Some 89% of companies have experienced a negative outcome in the time between detection and investigation of a cyber attack on their cloud environments, new research has found.

Cado Security has released research from ESG, which revealed that it takes an average of 3.1 days to begin an investigation of a known cloud breach after data capture and processing.

Based on a survey of 150 security professionals, Organizations Demand a New Approach to Digital Forensics examined the challenges and current maturity level of digital forensics and incident response of cyber-attacks on cloud environments. It found that organisations are approximately 4x more likely to say both their cloud DFIR capabilities are less mature and cloud investigations are harder to conduct relative to traditional environments.

As a result, 74% of security professionals say their organisations need additional data and context to conduct forensics investigations in cloud environments, while 64% say it takes too much time to collect and process data to perform a timely investigation. Meanwhile, 35% of cloud security alerts are not investigated.
 
"The rapid move to the cloud is clearly outpacing security teams' ability to adapt their capabilities to respond to attacks within cloud-native environments," says Doug Cahill, vice president and senior analyst at ESG.

"In particular, this research reveals that digital forensics capabilities in cloud environments are more nascent, and investigations are more difficult compared to traditional environments. Because of this challenge, 85% of organisations we surveyed plan to increase spending on cloud-native digital forensics solutions over the next 12 months."

Further complicating the challenge of investigating cloud security incidents is the accelerating use of containers. ESG found that 91% of organisations currently use or plan to use containers for production applications in the next 12 months, but 50% believe post-mortem analysis of container-based incidents is impossible. These resources spin up and down continuously. If malicious activity occurs between the time one is spun up and down, that data is lost forever.
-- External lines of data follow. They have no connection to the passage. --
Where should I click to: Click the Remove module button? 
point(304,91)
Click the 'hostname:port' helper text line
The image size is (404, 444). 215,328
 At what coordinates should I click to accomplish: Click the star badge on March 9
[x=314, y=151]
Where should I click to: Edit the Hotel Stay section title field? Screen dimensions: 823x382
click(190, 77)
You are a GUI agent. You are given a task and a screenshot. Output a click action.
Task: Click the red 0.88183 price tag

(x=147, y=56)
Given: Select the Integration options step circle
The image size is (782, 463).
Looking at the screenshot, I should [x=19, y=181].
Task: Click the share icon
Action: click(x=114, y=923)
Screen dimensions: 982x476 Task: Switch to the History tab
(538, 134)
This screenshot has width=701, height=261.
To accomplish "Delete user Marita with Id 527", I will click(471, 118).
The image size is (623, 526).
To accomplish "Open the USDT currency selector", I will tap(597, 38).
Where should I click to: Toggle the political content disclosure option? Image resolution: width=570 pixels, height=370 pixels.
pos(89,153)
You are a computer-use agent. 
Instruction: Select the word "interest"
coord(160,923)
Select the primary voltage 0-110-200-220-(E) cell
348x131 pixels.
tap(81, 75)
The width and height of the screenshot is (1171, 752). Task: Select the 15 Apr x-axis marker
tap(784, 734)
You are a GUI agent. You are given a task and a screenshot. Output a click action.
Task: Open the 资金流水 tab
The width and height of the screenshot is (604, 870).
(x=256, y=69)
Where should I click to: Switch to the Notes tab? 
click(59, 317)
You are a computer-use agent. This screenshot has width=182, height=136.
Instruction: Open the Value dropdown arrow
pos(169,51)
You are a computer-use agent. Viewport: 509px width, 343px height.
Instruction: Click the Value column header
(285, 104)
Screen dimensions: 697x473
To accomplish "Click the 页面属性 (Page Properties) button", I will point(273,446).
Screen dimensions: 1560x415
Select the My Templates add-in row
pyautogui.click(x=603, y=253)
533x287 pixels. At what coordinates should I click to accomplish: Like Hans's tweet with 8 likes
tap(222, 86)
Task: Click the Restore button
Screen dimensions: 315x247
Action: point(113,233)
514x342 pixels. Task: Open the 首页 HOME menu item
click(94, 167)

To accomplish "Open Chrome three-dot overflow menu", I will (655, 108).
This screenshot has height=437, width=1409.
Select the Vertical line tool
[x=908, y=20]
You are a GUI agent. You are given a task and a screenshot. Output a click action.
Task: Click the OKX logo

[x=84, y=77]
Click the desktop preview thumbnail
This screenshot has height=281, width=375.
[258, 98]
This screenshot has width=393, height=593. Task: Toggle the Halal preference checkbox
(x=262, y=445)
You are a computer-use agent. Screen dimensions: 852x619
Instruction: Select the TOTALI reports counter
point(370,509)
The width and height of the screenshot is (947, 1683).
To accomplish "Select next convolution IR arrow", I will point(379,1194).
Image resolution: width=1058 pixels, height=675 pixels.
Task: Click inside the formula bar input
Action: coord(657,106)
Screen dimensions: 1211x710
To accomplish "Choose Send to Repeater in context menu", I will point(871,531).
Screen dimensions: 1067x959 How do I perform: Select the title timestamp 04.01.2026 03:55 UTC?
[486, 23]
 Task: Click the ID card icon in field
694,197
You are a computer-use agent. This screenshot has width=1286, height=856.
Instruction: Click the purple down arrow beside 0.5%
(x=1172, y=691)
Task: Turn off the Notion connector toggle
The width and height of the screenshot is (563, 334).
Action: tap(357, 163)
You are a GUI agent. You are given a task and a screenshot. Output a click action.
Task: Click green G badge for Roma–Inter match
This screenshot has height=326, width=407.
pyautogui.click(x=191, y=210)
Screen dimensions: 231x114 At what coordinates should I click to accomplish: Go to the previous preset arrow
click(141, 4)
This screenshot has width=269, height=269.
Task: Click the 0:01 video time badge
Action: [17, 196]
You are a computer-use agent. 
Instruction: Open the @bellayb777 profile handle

The research also examined the top priorities for security teams to better enable digital forensics investigations in their organisations cloud environments. Sixty-five percent of respondents cited the need to develop cloud skills within security operations teams, while 60% stated the need to develop a better understanding of the threats targeting cloud environments.

"Detection platforms help ensure security teams are quickly alerted of malicious activity in the cloud, but when it comes to incident response, this is only the tip of the iceberg," says James Campbell, CEO and co-founder of Cado Security.

"This research provides clear evidence of a huge gap in the market, as 79% of organisations recognise the need for cloud-specific digital forensics controls, yet they rely on legacy forensic tools not optimised for the cloud. This is driving strong demand for our Cado Response platform," he says.

"The Cado Response Platform empowers security professionals to understand the root cause and impact of compromises quickly and precisely. The platform automates data capture across cloud and container environments, while also supporting traditional, on-premises systems," Campbell explains.

"Its patent-pending architecture scales up and down to provide rapid processing when needed and save costs when not. Its analytics engine is powered by machine learning and threat intelligence to make investigations easier for analysts by adding context and awareness to the data," he says.

"The Cado approach cuts the time to conduct a full investigation in half by providing security teams with 100% of the data and information they need to respond to breaches faster."